++++ ПРИВЕДЁННЫЕ ЗАПИСИ ++++

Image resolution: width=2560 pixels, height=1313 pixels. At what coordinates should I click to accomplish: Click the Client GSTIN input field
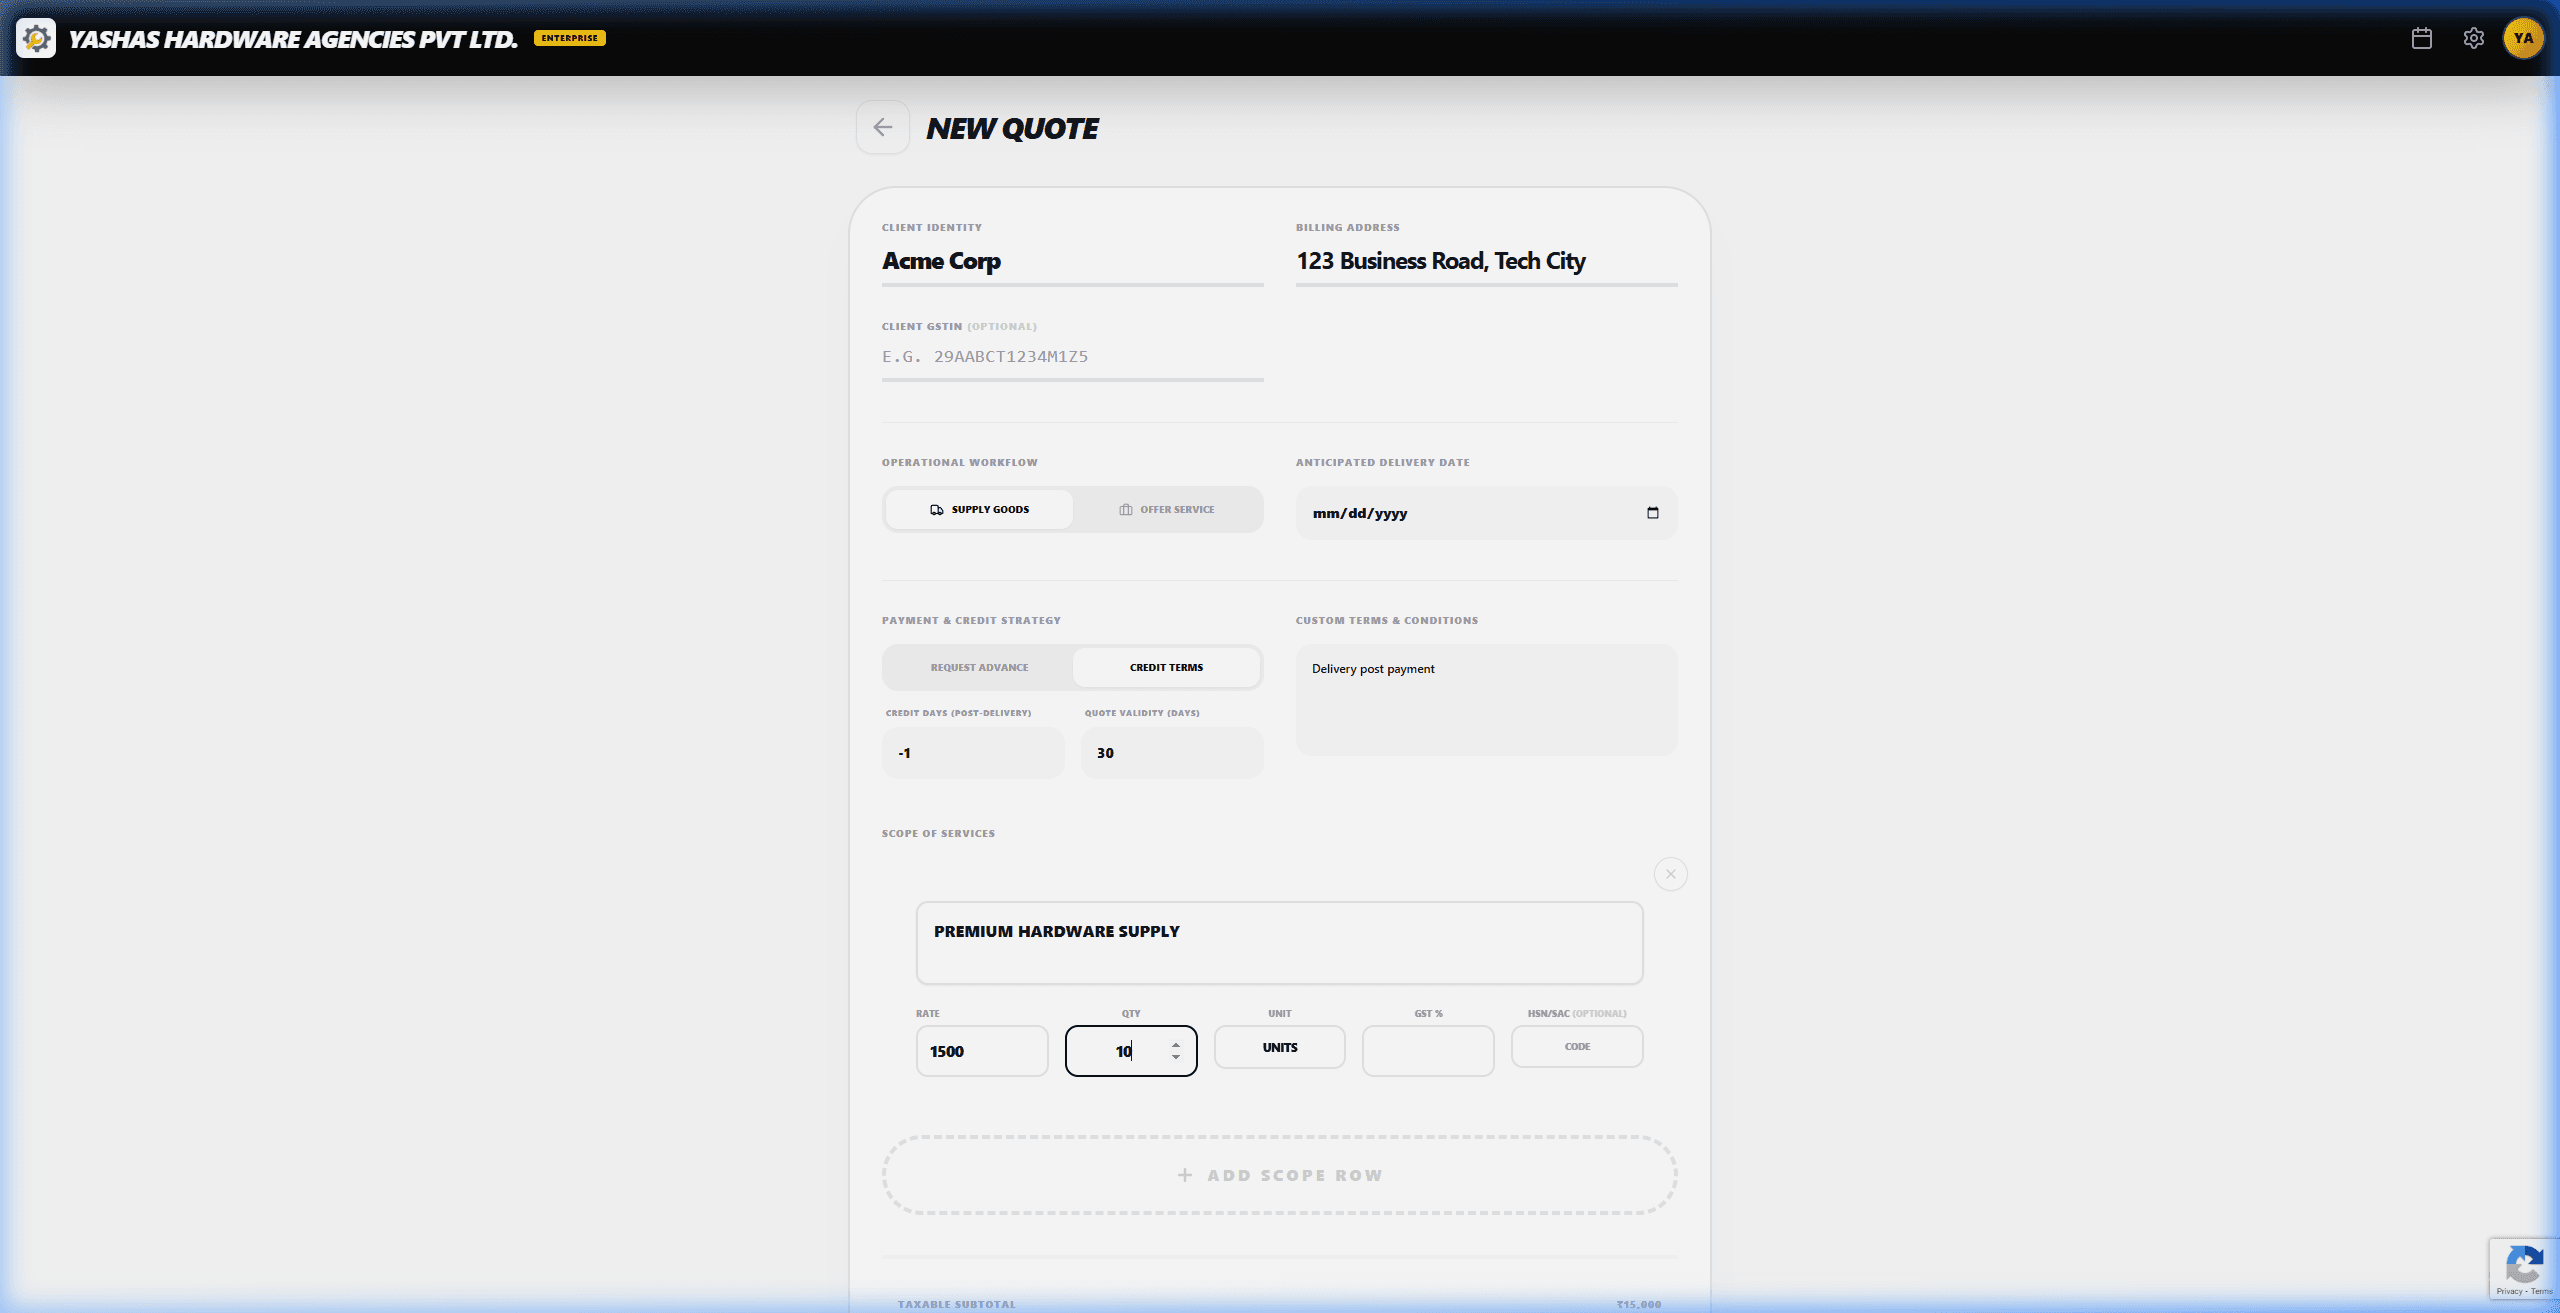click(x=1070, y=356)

++++
++++ ПРИВЕДЁННЫЕ ЗАПИСИ ++++

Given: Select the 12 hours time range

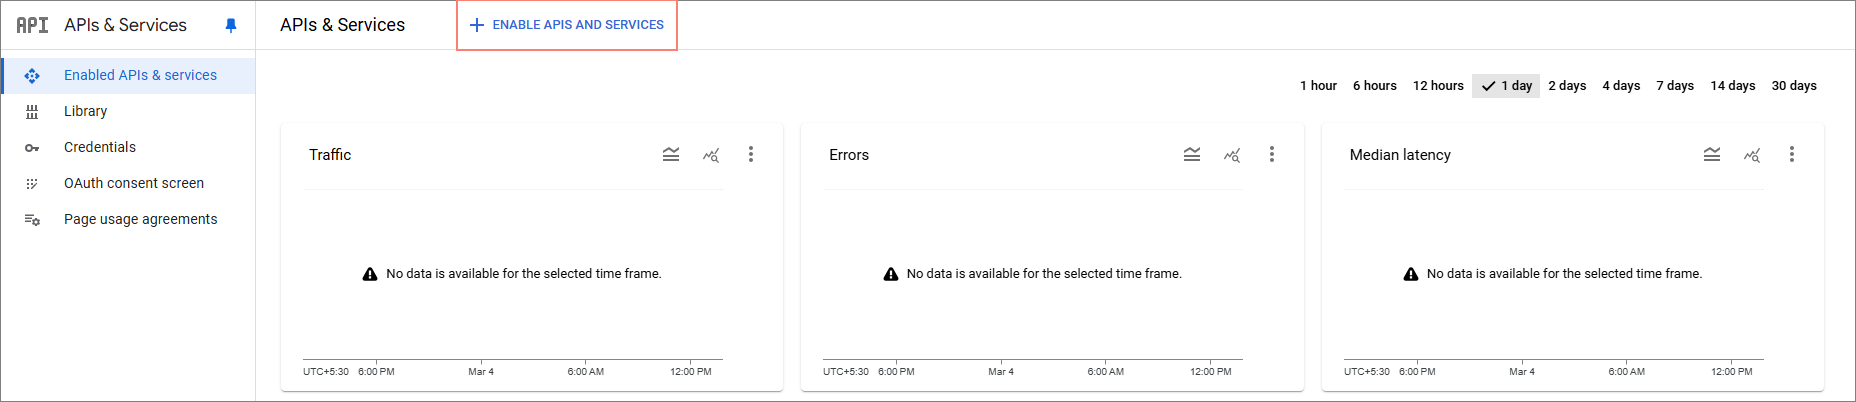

++++
++++ ПРИВЕДЁННЫЕ ЗАПИСИ ++++

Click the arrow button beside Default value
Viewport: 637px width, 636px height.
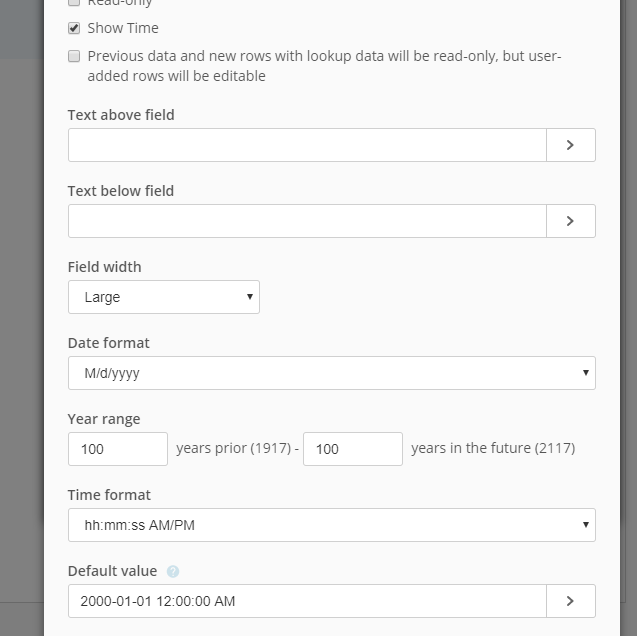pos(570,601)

++++

ЗАДАНИЕ: Замените «arrow» на «dropdown» в строках, начиная со строки, где есть «Click the arrow button beside Default value», и заканчивая строкой с «pos(570,601)». Всё остальное оставьте без изменений, а изображения в ответ не включайте.

РЕШЕНИЕ ЗАДАЧИ:
Click the dropdown button beside Default value
Viewport: 637px width, 636px height.
pos(570,601)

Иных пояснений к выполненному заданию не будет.